1. Background
China's(1) sharply increased food inflation in the last year shares a number of underlying causes with global food inflation, but is also distinct from it in some key respects. Sharply increasing global fuel prices have been a key factor in both Chinese and world food price increases, both because of their direct impact on prices through sharply higher production costs for farmers, and indirectly through the impact on grain markets of the development of grain-based fuel production technologies that are economical substitutes for petroleum products at current high world oil prices. A recent World Bank study has suggested that these two factors are responsible for approximately 75% of the surge in world food prices(2). Chinese food inflation has also been stimulated, in part, by these trends. But Chinese food inflation in the last 12 months has been primarily driven by meat prices, with the price of pork increasing 71 percent since mid-2007, and vegetable oil prices, up 40 percent. The increase in vegetable oil prices is a direct result of the world food price increases, as China is the world's leading importer of soybeans and soybean prices are at record levels. The increase in the price of pork is also somewhat related to oil price increases, as production costs, and feed costs, were stimulated by world trends.
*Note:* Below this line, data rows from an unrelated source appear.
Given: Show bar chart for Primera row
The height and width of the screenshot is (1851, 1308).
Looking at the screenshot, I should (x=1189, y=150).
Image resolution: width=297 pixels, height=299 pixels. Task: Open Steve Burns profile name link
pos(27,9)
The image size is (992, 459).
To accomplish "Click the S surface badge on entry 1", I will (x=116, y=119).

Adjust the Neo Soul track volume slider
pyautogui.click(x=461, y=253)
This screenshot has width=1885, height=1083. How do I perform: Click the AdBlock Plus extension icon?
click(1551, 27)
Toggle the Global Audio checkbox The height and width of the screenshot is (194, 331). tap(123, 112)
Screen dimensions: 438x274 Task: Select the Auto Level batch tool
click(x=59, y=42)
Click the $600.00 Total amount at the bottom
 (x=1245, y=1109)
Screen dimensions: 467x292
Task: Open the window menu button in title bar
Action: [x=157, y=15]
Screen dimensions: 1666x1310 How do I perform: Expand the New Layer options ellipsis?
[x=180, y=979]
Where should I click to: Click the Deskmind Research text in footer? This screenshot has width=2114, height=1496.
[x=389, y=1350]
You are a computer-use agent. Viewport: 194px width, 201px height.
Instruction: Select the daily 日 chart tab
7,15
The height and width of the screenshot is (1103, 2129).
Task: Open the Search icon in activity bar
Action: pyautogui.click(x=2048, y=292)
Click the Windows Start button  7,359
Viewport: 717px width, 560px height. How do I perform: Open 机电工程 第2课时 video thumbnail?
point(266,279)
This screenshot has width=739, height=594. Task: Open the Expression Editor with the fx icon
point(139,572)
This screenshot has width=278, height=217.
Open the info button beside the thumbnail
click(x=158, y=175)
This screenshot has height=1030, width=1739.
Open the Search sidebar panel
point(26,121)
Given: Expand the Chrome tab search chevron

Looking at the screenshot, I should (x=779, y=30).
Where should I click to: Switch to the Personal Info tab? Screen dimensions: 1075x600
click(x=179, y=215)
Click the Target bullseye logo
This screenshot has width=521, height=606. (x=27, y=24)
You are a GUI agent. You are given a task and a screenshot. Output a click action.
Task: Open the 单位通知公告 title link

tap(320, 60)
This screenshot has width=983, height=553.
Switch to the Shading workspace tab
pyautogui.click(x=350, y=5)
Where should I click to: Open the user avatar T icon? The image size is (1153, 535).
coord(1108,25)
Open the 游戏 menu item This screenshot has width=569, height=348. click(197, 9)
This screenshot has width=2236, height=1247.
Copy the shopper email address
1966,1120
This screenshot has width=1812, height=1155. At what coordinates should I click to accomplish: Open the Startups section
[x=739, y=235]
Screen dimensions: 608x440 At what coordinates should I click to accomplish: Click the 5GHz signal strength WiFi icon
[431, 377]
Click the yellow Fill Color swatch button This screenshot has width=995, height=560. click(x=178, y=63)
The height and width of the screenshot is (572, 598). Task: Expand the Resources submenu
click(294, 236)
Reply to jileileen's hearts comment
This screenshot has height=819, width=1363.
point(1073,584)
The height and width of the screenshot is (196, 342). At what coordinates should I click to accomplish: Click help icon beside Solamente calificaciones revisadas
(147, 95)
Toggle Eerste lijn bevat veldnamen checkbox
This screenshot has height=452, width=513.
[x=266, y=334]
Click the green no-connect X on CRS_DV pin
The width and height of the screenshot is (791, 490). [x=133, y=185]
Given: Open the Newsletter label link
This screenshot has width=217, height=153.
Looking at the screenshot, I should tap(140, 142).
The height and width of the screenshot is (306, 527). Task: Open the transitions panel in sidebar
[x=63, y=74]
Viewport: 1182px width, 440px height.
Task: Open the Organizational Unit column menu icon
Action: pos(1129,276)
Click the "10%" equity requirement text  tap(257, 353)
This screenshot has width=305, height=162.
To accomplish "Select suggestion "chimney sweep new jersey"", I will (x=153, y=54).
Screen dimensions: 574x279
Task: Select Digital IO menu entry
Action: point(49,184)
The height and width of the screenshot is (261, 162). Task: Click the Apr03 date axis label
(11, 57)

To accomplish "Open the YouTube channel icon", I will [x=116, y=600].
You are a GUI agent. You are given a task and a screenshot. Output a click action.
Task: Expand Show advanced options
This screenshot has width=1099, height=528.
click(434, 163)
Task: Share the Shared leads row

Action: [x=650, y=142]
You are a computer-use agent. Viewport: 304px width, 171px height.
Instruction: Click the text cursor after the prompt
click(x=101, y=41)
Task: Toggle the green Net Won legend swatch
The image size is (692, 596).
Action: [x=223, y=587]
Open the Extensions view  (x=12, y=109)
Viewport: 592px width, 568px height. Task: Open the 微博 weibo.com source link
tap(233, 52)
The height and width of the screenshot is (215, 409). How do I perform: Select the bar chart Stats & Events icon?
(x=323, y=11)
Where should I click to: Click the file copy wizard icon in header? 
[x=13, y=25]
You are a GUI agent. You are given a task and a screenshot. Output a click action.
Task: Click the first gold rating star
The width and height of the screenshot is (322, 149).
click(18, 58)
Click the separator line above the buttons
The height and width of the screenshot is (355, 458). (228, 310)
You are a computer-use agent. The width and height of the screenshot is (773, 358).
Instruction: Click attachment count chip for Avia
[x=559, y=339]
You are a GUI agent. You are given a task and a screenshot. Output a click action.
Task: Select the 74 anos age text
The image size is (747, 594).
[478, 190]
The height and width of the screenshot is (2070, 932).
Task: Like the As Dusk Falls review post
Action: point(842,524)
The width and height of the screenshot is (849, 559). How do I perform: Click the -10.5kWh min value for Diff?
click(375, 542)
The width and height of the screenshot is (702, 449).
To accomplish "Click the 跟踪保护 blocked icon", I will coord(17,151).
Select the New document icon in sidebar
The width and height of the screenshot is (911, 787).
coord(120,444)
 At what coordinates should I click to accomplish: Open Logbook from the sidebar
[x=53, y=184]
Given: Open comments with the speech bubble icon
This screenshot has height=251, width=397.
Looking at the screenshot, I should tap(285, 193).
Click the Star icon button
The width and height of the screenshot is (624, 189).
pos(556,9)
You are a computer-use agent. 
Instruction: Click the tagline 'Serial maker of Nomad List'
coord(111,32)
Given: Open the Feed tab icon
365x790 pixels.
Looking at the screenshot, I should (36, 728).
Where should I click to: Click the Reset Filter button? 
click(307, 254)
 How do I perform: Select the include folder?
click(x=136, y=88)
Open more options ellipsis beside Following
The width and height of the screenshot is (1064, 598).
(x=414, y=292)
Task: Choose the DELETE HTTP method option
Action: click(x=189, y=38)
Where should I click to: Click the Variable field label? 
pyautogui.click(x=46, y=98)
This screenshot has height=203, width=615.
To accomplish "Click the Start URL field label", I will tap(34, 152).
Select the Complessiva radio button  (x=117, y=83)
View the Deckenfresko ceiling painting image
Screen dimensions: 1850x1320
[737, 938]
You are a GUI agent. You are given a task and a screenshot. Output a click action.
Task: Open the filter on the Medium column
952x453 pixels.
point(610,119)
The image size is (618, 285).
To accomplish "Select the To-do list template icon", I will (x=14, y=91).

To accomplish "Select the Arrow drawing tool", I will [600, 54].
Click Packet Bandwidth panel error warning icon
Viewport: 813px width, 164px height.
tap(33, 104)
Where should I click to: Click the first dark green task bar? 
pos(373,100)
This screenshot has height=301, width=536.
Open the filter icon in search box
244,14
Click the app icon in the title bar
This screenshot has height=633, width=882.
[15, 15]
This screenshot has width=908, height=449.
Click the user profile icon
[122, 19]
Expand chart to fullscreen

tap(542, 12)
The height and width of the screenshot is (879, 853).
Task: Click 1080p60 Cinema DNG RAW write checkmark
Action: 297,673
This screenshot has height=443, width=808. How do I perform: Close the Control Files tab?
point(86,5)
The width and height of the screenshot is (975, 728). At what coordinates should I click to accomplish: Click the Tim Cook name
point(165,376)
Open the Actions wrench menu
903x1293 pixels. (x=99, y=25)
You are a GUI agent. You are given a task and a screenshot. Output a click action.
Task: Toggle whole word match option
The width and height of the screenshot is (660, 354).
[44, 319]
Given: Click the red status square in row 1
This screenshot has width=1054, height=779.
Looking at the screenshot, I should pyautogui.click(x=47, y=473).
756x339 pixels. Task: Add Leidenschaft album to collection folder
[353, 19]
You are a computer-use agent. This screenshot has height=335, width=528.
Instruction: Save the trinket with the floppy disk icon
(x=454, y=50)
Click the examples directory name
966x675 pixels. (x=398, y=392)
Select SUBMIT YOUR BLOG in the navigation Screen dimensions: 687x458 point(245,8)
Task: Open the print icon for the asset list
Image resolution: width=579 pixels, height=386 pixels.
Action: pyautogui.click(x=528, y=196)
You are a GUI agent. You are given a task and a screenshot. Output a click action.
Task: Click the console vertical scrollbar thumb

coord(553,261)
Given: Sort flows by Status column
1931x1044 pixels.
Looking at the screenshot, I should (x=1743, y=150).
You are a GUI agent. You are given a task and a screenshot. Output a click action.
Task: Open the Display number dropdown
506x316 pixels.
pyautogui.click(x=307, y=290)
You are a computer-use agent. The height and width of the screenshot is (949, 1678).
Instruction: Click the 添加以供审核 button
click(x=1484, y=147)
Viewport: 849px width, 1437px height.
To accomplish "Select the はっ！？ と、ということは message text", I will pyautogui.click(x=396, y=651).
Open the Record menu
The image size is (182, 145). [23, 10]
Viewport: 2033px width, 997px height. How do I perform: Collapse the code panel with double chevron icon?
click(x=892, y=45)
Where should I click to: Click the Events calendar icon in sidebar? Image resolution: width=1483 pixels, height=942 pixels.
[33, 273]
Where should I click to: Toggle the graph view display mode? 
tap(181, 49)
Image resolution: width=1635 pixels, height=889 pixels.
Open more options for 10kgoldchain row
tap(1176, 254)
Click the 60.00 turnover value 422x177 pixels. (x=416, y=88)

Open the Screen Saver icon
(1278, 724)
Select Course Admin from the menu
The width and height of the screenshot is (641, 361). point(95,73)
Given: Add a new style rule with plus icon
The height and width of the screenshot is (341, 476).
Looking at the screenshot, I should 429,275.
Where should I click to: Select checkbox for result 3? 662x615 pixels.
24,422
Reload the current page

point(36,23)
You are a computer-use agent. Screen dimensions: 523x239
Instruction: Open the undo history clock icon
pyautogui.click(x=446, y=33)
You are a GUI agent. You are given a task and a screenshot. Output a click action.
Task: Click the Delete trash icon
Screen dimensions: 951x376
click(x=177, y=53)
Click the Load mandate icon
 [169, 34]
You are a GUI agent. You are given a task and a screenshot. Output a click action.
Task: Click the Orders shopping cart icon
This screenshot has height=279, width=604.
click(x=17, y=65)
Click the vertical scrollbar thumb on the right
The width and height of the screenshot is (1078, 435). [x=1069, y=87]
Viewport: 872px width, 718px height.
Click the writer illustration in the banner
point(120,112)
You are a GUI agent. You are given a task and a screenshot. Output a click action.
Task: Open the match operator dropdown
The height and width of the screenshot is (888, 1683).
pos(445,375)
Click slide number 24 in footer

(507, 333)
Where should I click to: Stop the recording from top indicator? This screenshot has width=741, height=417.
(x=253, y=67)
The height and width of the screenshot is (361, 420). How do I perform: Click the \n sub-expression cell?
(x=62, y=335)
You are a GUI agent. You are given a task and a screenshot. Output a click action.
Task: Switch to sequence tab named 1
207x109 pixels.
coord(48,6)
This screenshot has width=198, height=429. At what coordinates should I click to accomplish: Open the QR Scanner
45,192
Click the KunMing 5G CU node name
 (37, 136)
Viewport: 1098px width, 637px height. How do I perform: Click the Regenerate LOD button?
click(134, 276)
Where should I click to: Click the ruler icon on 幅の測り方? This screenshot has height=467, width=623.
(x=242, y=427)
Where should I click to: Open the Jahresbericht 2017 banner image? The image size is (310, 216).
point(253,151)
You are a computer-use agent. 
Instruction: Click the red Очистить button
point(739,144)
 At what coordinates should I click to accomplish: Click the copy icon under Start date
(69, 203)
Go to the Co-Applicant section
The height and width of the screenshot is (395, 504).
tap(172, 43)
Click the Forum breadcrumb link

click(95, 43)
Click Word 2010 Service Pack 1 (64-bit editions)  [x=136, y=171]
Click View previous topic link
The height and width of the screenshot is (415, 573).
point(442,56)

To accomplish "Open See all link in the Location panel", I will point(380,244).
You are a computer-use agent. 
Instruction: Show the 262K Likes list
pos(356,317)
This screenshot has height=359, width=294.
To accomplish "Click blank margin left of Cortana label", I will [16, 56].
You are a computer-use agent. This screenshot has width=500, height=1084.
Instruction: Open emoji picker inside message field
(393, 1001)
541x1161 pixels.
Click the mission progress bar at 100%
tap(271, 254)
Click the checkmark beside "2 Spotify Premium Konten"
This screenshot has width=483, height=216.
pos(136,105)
However pork price fluctuations in China are primarily a result of supply issues: the very low pork price in 2006 led to cut backs in production; the outbreak of blue ear disease in 2007 further reduced pork supply. The prices of staple grains have also risen, but at a considerably lower rate, with the Producer's Price Index values of wheat, rice and corn up by 8.65 percent, 3.48 percent and 8.91 percent, respectively, in the year up to the end of March. The average grain price in the CPI was up by 7.4 percent, year on year, as of the end of April 2008.
For the purposes of this note it is most important to recognize that:
a) China's grain markets have not yet experienced a rapid increase in prices comparable to the recent surge in global cereal prices. Cereal prices in China are currently quite insulated from global market trends, due to an emphasis in Chinese grain policy on self-sufficiency and price stability; and
b) Chinese food inflation is largely the result of specific issues in the meat and vegetable oil markets, quite distinct from global food inflation trends.